For those who are new… I write in Python, these aren’t tutorials, and I’m bad at this.
Today, we’re going to go talk about Pipelines – a tool that seems remarkably helpful in reducing the amount of code needed to achieve an end result.
Why pipelines?
When creating a basic model, you need a few things:
- Exploratory Data Analysis
- Data cleaning and sorting
- Predictions
- Testing
- Return to number one or two and repeat.
As you make different decisions with your data, the more complex the information, the easier it might be to miss a step or simply forget the steps you’ve made! My first model involved so many random bits of code. If I had to reread it, I’d have no idea what I wanted to do. That’s even with comments.
Pipelines help combine different steps into smaller amounts of code so it’s easier. Let’s take a look at what this might look like.
The data we have to work with
As we may know, the data we work with might have many different types of data. Within the columns, they may also have missing values everywhere. From the previous post, we learned that’s a no go. We need to fill in our data with something.
test_dataset.isna().sum()
pickles 100
oats 22
biscuits 15
bananas 0
Alright, a bunch of missing values, let’s see what data type they are.
test_dataset.dtype
pickles int64
oats object
biscuits object
bananas int64
We have numbers (int64) and strings (object – not strictly just strings but we’ll work with this).
So we know that we have to fill in the values for 3 of the 4 columns we have.
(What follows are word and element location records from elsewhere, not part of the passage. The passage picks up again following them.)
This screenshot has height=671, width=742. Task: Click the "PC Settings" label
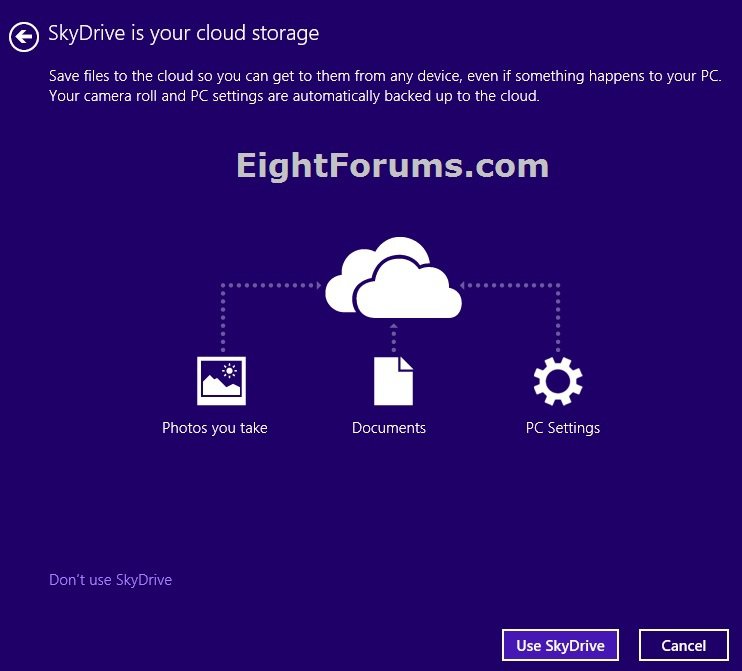coord(563,428)
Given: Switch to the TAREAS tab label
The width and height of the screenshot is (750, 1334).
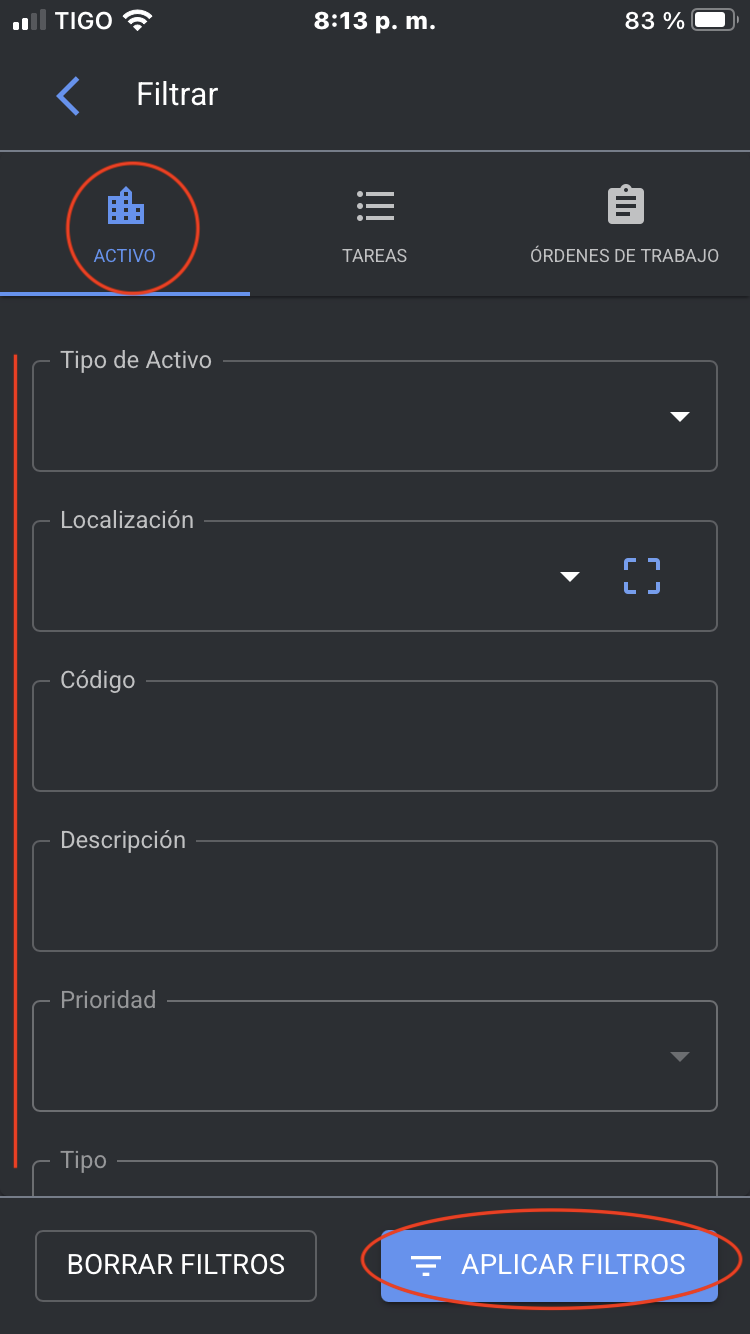Looking at the screenshot, I should (375, 256).
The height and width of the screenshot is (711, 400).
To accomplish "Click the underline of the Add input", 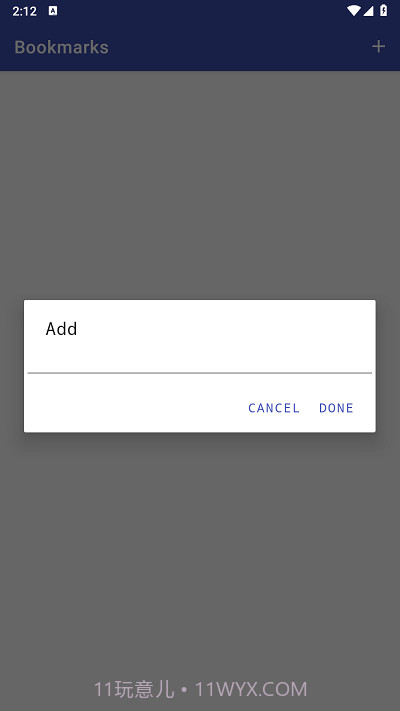I will click(200, 373).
Additionally, we have to do this for different kinds of data. We can utilise a Simple Imputation and OneHotEncoder to do this. Let’s try to do this in as few steps as possible.
Creating a pipeline
#fills missing values with the mean across the column when applied to dataset
numerical_transformer = SimpleImputer(strategy="mean")
# replaces the categorical columns with a number (1 for yes, 0 for no) when applied to dataset
categorical_transformer = Pipeline(steps=[
('imputer', SimpleImputer(strategy='constant')),
('onehot', OneHotEncoder(handle_unknown='ignore'))])
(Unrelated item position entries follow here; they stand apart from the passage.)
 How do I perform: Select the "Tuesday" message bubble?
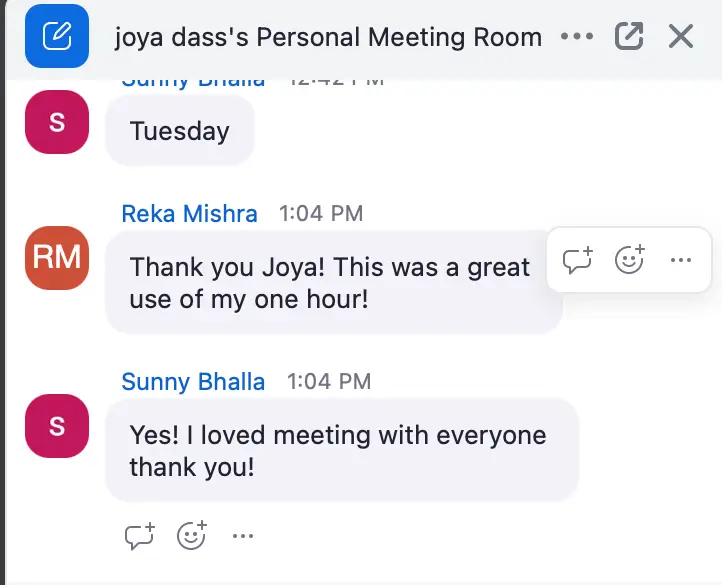(180, 131)
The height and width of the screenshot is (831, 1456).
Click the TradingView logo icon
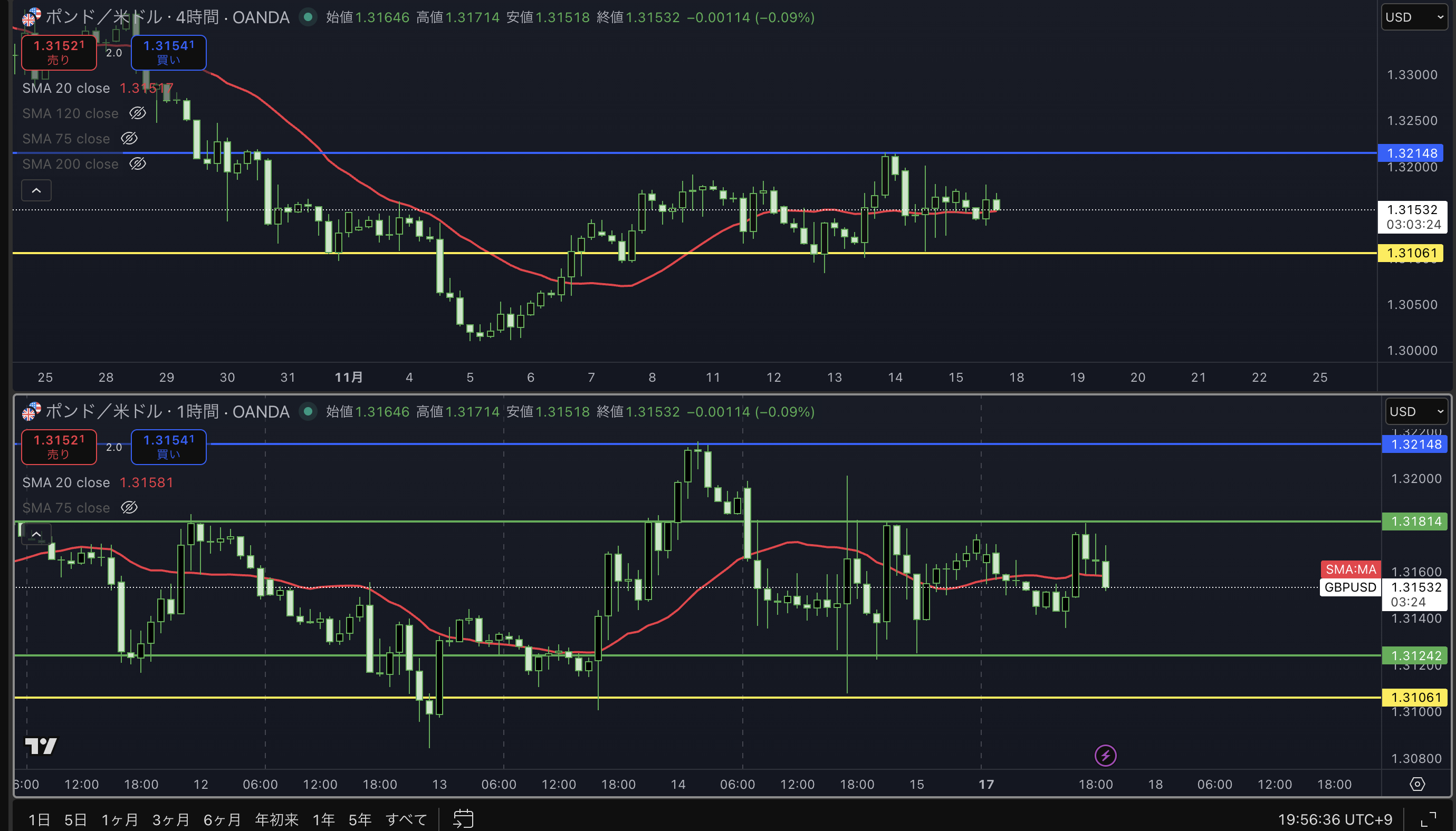(41, 746)
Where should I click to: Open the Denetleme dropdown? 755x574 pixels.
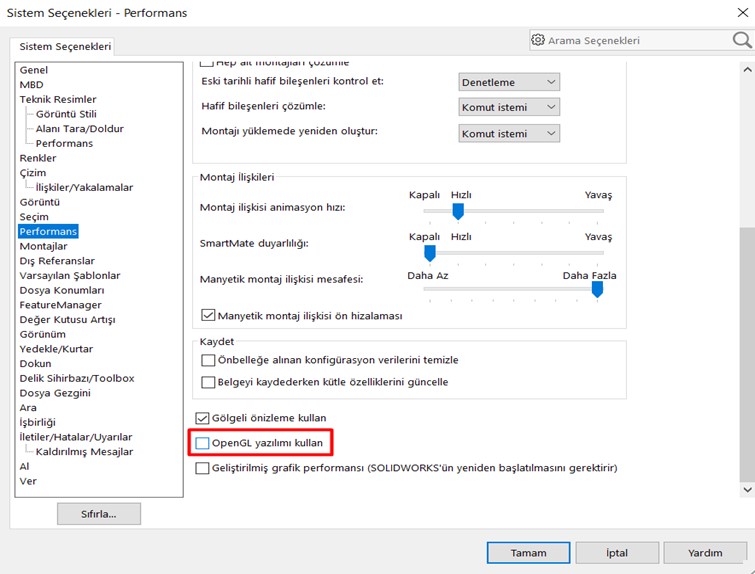click(x=509, y=82)
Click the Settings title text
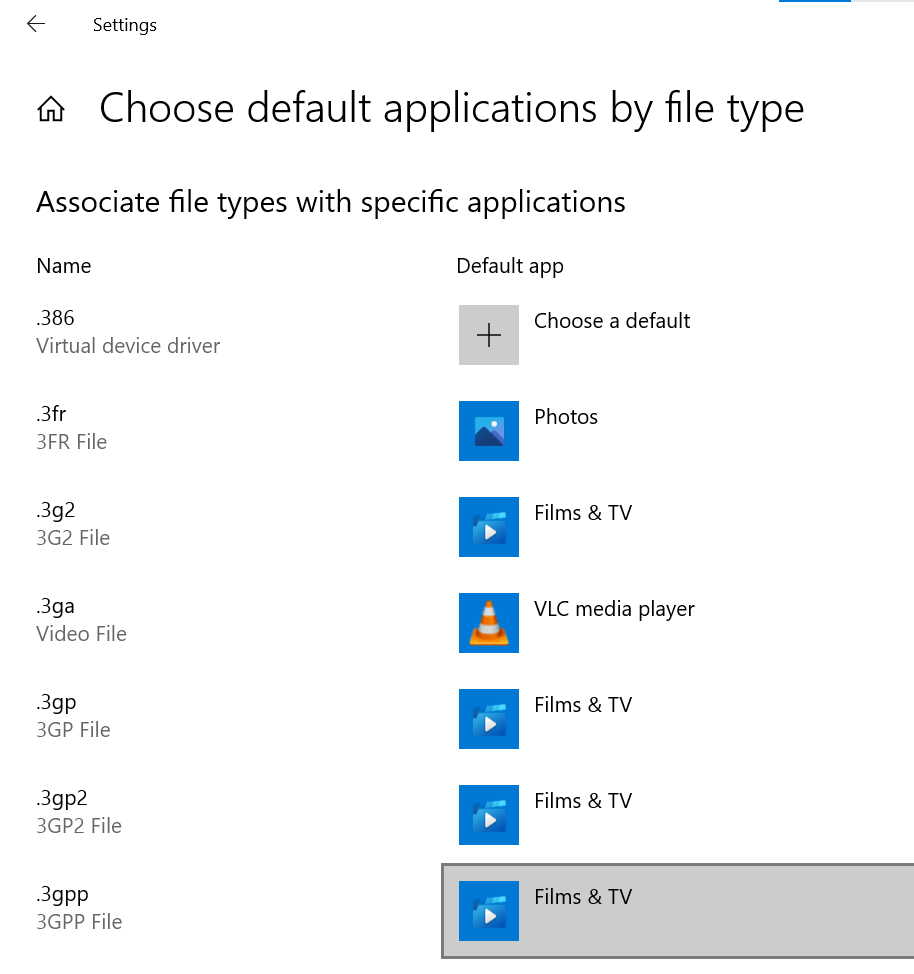 pyautogui.click(x=125, y=25)
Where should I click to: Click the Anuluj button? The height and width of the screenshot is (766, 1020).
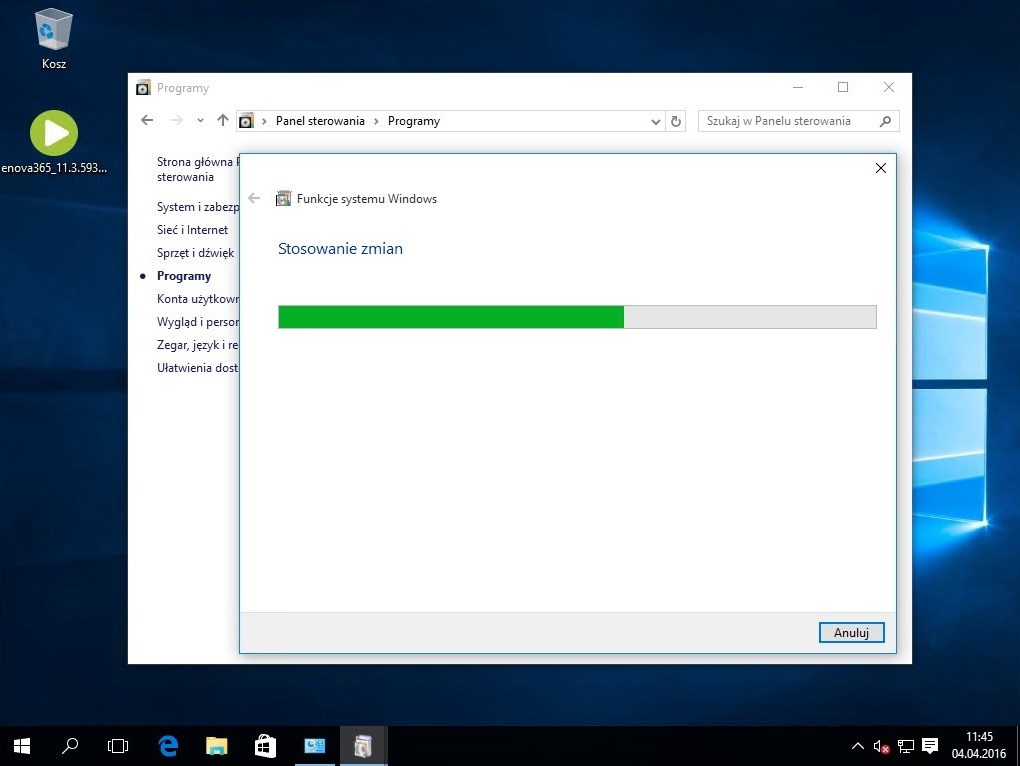pyautogui.click(x=851, y=633)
# Let's apply the above steps using a "column transformer". A very helpful tool when
preprocesser = ColumnTransformer(transformers=[("num", numerical_transformer, numerical_columns),
("cat", categorical_transformer, categorical_columns)])
Ok, we’ve done a lot here. We’ve defined the methods we want to use to fill in missing values and how we’re going to handle categorical variables.
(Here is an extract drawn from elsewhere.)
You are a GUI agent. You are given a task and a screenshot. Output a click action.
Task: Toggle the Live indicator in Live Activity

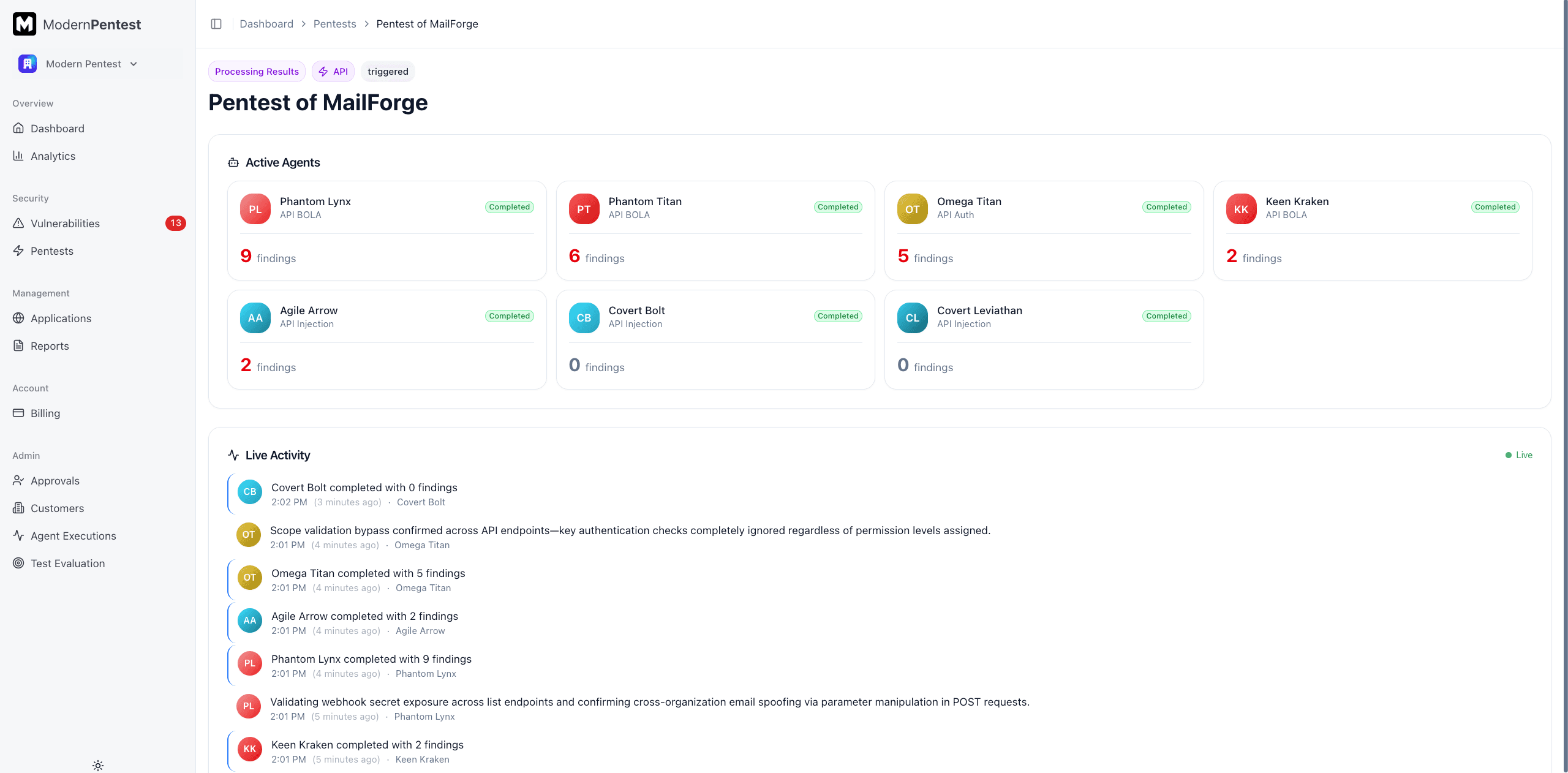point(1518,455)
Just to prevent confusion, “ColumnTransformer” can be imported from “sklearn.compose”.
Now we know that the methods we are using are consistent for the entirety of the dataset. If we want to change this, it’ll be easier to find and simpler to change.
Then we can put this all into a pipeline which contains the model we wish to work with:
# bundles the above into a pipeline containing a model
pipeline_model = Pipeline(steps=[('preprocessor', preprocessor),
('classifier', RandomForestClassifier())])
This uses a small amount of code. So now we can use this when fitting our model to the training data we have then later making predictions. This is instead of trying to make sure our tables are all clean and accidentally applying predictions to the wrong table (I have done this…), we can just send the raw data through this pipeline and we’ll be left with a prediction.
It’ll look something like this:
fitted_model = pipeline_model.fit(X_train, y_train)
my_prediction = pipeline_model.predict(X_valid)
Conclusion
Pipelines have been an interesting introduction to my Data Science journey and I hope this helps give a rough idea of what they are and why they might be useful.
Of course, they can (and will) become more complex if you are faced with more difficult problems. You might want to apply different methods of filling in missing values to different sections of the data set. You might want to test multiple different models. You might want to delete Python from your computer because you keep getting random errors.
Whatever it may be, just keep trying, and experimenting.
Some helpful resources:
- Pipelines | Kaggle Intermediate Machine Learning – Alexis Cook
- A Simple Guide to Scikit-learn Pipelines | Rebecca Vickery
- A Simple Example of Pipeline in Machine Learning with Scikit-learn | Saptashwa Bhattacharyya
They’re all better than this post. Promise – it’s not hard to do.